Exchange. Suppose PhilEl’s bonds have identical coupon rates of 9.125% but that one issue
matures in 1 year, one in 7 years, and the third in 15 years. Assume that a coupon payment
was made yesterday.
a. If the yield to maturity for all three bonds is 8%, what is the fair price of each bond?
b. Suppose that the yield to maturity for all of these bonds changed instantaneously to 7%.
What is the fair price of each bond now?
c. Suppose that the yield to maturity for all of these bonds changed instantaneously again,
this time to 9%. Now what is the fair price of each bond?
d. Based on the fair prices at the various yields to maturity, is interest-rate risk the same,
higher, or lower for longer- versus shorter-maturity bonds?

To calculate the fair price of each bond, we need to use the bond pricing formula. The formula for calculating the fair price of a bond is:

Fair Price = (Coupon Payment / (1 + Yield to Maturity) ^ Time to Maturity) + (Coupon Payment / (1 + Yield to Maturity) ^ (Time to Maturity - 1)) + ... + (Coupon Payment + Par Value) / (1 + Yield to Maturity) ^ (Time to Maturity)

Where:

- Coupon Payment: The fixed periodic interest payment made by the bond.
- Yield to Maturity: The rate of return an investor would earn if they held the bond until maturity.
- Time to Maturity: The number of periods remaining until the bond matures.
- Par Value: The face value or principal amount of the bond.

Now let's calculate the fair price of each bond based on the given information:

a. If the yield to maturity for all three bonds is 8%:
- Coupon Rate = 9.125%
- Yield to Maturity = 8%

For the bond maturing in 1 year:
- Coupon Payment = (9.125% * Par Value) / 2 (since it pays semi-annually)
- Time to Maturity = 1 year

Using the bond pricing formula, we can calculate the fair price of the bond.

Similarly, we can calculate the fair price for the bonds maturing in 7 years and 15 years.

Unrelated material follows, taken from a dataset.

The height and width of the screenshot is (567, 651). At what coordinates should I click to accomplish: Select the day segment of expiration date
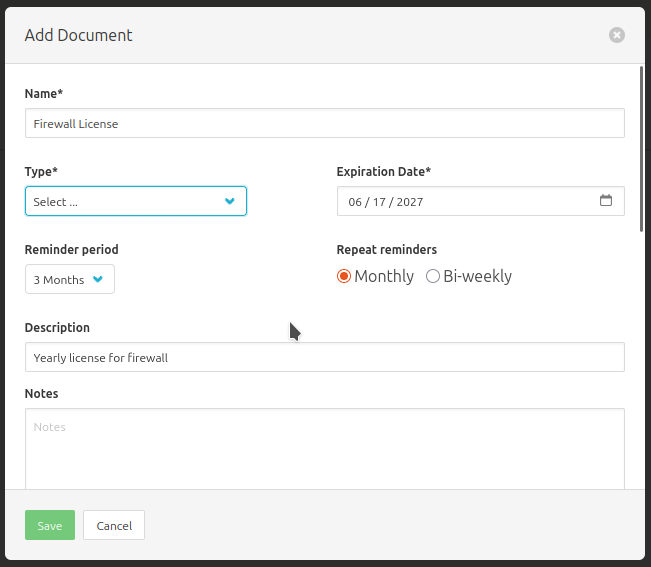click(x=381, y=202)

b. If the yield to maturity for all three bonds changes to 7%:
- Yield to Maturity = 7%

Using the bond pricing formula, calculate the fair price of each bond now.

c. If the yield to maturity for all three bonds changes to 9%:
- Yield to Maturity = 9%

Using the bond pricing formula, calculate the fair price of each bond now.

d. Based on the fair prices at the various yields to maturity, we can compare the prices of the bonds with different maturities. If the prices of longer maturity bonds (15 years) are more sensitive to changes in the yield to maturity compared to shorter maturity bonds (1 year), then interest-rate risk is higher for longer-maturity bonds. If the prices of longer maturity bonds are less sensitive to changes in the yield to maturity compared to shorter-maturity bonds, then interest-rate risk is lower for longer-maturity bonds.